*** DATA TO USE ***

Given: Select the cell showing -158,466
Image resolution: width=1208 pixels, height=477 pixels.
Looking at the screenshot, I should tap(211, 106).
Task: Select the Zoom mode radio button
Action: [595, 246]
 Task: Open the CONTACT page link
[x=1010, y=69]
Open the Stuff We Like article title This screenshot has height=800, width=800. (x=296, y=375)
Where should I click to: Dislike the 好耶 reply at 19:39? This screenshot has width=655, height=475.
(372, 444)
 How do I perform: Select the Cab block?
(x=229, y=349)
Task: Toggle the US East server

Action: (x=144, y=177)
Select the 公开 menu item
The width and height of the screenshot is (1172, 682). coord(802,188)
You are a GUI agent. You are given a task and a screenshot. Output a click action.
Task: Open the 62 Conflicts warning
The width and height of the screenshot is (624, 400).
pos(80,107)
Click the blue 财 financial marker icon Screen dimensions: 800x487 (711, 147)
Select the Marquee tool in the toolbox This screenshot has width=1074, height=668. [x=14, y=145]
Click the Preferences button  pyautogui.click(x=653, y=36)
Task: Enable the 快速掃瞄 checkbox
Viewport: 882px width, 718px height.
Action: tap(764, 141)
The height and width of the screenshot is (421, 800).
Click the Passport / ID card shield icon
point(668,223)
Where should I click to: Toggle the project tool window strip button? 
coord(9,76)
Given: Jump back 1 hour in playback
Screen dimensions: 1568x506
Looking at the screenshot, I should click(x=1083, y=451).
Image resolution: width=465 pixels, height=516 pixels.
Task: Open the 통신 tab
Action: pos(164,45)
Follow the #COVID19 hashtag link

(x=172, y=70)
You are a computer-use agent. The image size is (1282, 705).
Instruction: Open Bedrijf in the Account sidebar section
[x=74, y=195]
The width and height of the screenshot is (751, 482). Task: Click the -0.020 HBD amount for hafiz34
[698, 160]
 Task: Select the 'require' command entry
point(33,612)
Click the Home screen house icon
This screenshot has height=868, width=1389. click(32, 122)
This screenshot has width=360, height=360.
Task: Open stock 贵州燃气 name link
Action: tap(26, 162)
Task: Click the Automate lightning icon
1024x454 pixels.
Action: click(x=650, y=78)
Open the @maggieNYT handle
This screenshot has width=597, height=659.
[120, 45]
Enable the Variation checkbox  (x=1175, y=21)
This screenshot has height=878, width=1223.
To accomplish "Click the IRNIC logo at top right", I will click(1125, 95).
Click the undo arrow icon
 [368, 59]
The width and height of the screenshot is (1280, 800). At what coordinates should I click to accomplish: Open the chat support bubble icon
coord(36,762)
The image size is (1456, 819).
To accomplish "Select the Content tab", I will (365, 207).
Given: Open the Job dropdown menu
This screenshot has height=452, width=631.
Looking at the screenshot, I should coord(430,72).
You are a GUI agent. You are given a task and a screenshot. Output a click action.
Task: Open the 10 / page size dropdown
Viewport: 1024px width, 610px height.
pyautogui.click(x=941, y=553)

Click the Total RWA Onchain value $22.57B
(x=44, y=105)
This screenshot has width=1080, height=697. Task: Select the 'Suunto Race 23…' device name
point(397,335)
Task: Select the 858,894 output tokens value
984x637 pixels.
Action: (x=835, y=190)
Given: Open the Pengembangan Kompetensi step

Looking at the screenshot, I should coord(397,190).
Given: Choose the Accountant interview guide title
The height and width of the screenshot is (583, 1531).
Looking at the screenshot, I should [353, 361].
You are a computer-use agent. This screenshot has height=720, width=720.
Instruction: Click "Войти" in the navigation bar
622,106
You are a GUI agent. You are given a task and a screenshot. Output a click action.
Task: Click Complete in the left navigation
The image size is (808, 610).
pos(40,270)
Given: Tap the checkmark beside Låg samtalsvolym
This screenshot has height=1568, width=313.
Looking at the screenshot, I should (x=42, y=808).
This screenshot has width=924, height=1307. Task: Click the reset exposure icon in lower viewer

*** End of DATA TO USE ***

**TASK TO COMPLETE:** Only certain lines are wanted. Please return exactly those from the top of the data through the line with "Open the Stuff".

**EXERCISE SOLUTION:**
Given: Select the cell showing -158,466
Image resolution: width=1208 pixels, height=477 pixels.
Looking at the screenshot, I should tap(211, 106).
Task: Select the Zoom mode radio button
Action: [595, 246]
 Task: Open the CONTACT page link
[x=1010, y=69]
Open the Stuff We Like article title This screenshot has height=800, width=800. (x=296, y=375)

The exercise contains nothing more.